> **PROBLEM DETAILS**:
Write out the records, from the first line through the line containing "Action: pyautogui.click(x=1773, y=223)", as a JSON list of strings with one string per line and no entries for blank lines.

> **TASK MATERIAL**:
####
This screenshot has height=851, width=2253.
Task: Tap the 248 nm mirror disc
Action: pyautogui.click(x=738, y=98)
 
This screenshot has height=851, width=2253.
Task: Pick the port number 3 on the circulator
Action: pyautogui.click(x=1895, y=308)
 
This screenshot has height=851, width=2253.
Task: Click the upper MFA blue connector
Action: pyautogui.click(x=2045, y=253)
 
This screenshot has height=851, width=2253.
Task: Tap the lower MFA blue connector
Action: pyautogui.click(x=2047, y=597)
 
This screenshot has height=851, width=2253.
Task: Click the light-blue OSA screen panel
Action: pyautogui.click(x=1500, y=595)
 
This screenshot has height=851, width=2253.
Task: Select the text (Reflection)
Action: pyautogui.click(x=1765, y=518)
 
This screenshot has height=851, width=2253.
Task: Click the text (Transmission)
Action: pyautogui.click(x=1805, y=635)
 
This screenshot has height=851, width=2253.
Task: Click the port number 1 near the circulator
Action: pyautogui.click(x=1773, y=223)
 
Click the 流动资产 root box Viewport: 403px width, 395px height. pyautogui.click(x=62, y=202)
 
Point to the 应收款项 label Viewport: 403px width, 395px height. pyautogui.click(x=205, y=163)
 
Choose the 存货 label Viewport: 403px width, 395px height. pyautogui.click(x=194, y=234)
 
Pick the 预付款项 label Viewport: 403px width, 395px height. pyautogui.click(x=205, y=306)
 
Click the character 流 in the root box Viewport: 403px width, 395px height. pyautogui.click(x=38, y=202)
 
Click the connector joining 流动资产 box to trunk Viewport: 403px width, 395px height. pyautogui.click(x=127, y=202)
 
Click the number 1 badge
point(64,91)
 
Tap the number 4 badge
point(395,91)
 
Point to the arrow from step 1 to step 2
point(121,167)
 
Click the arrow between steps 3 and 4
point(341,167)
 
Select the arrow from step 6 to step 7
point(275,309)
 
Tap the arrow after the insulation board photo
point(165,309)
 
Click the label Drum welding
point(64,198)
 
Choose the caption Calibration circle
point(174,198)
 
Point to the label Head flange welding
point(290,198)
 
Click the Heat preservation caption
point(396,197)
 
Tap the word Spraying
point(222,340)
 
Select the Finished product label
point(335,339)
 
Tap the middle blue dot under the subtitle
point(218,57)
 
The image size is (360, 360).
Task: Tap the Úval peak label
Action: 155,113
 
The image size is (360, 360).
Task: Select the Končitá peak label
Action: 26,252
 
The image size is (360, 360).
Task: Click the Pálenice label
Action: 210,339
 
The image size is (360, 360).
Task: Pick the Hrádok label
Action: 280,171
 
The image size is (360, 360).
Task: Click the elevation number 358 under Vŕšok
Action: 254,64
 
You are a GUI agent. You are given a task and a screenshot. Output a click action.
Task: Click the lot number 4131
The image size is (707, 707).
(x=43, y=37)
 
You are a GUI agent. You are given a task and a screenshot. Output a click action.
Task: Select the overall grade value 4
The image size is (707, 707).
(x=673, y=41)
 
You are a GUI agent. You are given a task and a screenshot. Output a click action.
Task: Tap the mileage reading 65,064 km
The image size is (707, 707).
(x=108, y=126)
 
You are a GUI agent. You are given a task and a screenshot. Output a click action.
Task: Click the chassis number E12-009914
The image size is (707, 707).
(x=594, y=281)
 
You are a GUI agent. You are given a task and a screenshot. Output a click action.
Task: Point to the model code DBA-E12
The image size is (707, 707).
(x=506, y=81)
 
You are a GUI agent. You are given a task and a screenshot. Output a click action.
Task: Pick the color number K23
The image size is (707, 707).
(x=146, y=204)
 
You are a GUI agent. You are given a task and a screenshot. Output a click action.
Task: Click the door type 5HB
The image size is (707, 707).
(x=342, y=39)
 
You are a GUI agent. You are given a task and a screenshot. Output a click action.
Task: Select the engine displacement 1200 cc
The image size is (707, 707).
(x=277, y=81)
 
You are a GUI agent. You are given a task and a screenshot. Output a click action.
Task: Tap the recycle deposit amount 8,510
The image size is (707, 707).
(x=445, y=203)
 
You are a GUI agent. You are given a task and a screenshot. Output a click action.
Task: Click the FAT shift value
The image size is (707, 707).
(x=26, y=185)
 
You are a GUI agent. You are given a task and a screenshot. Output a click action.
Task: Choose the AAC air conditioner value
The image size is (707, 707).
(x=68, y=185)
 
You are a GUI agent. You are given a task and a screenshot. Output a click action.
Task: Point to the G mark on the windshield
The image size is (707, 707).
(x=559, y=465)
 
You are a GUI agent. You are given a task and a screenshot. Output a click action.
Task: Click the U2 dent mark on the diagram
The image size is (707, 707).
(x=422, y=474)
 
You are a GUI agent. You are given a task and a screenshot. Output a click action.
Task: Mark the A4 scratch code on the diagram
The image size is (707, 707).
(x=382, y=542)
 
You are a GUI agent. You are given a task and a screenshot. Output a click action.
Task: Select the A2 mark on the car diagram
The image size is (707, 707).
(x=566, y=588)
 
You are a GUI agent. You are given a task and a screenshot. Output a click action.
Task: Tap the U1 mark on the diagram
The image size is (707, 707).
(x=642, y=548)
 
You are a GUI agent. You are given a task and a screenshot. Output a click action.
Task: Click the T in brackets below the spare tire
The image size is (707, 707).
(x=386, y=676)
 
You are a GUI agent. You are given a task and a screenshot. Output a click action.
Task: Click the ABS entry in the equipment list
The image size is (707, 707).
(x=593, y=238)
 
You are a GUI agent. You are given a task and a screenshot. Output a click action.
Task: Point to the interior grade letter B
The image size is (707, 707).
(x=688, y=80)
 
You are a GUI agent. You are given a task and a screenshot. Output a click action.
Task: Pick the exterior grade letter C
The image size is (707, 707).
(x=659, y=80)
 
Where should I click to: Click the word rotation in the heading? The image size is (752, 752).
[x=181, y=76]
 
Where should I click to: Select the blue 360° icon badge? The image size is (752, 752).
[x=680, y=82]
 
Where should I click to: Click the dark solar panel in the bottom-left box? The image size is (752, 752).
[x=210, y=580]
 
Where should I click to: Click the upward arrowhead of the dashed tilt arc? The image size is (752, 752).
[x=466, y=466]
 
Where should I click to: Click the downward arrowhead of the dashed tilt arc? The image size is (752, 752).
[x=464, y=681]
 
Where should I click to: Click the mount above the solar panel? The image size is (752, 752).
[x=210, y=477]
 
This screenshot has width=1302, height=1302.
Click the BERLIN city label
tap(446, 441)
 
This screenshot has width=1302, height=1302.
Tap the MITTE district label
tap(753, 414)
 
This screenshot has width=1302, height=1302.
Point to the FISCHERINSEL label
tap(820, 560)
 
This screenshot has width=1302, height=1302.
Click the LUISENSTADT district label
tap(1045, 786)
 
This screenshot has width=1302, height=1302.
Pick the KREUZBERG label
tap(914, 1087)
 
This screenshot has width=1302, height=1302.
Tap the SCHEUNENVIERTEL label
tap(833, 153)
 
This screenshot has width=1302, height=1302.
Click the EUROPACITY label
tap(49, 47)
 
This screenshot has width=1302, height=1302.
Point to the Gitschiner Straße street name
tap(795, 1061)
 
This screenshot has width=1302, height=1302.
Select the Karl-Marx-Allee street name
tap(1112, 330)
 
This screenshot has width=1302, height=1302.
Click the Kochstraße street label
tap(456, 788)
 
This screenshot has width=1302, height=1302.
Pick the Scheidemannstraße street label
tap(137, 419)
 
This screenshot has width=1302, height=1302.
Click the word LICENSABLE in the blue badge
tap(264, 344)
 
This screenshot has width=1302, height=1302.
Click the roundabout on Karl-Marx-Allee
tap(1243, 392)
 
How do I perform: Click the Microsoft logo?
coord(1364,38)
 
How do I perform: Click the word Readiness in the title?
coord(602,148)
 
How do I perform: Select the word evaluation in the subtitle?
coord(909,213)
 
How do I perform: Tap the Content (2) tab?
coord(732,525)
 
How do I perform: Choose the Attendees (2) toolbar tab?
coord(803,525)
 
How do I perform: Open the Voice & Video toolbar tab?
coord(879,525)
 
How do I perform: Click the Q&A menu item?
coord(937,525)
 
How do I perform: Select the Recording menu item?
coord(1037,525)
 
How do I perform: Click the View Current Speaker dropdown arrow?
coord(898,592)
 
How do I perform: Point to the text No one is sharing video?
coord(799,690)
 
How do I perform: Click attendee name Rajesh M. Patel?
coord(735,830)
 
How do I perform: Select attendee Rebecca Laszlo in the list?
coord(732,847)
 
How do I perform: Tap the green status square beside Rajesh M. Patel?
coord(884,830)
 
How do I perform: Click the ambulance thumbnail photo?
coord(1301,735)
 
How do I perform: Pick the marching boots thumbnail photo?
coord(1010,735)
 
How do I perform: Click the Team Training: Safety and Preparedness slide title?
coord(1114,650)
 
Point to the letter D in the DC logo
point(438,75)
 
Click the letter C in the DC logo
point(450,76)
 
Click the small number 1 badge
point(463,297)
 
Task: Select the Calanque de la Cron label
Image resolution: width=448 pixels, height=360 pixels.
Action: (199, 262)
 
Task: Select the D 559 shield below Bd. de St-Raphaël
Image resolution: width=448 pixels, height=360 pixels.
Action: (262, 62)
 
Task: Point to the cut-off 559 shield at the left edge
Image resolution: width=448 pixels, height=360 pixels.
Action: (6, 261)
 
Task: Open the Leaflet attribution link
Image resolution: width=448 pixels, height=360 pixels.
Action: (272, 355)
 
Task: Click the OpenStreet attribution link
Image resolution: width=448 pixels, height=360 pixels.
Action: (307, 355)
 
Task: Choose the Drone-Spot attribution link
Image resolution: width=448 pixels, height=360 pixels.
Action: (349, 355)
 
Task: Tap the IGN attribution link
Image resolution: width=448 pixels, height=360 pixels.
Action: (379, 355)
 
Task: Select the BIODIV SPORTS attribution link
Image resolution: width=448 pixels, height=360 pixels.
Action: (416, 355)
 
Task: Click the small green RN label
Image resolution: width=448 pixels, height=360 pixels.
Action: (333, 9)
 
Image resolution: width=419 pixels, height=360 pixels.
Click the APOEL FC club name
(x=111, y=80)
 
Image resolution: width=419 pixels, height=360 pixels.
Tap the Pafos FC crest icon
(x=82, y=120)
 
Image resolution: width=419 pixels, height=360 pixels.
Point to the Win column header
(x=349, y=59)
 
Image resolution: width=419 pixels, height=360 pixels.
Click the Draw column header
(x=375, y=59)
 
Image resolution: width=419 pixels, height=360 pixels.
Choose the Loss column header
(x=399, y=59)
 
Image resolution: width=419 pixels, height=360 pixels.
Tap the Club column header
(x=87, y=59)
####
> **RESULT OF THE EXERCISE**:
[
  "This screenshot has height=851, width=2253.",
  "Task: Tap the 248 nm mirror disc",
  "Action: pyautogui.click(x=738, y=98)",
  "This screenshot has height=851, width=2253.",
  "Task: Pick the port number 3 on the circulator",
  "Action: pyautogui.click(x=1895, y=308)",
  "This screenshot has height=851, width=2253.",
  "Task: Click the upper MFA blue connector",
  "Action: pyautogui.click(x=2045, y=253)",
  "This screenshot has height=851, width=2253.",
  "Task: Tap the lower MFA blue connector",
  "Action: pyautogui.click(x=2047, y=597)",
  "This screenshot has height=851, width=2253.",
  "Task: Click the light-blue OSA screen panel",
  "Action: pyautogui.click(x=1500, y=595)",
  "This screenshot has height=851, width=2253.",
  "Task: Select the text (Reflection)",
  "Action: pyautogui.click(x=1765, y=518)",
  "This screenshot has height=851, width=2253.",
  "Task: Click the text (Transmission)",
  "Action: pyautogui.click(x=1805, y=635)",
  "This screenshot has height=851, width=2253.",
  "Task: Click the port number 1 near the circulator",
  "Action: pyautogui.click(x=1773, y=223)"
]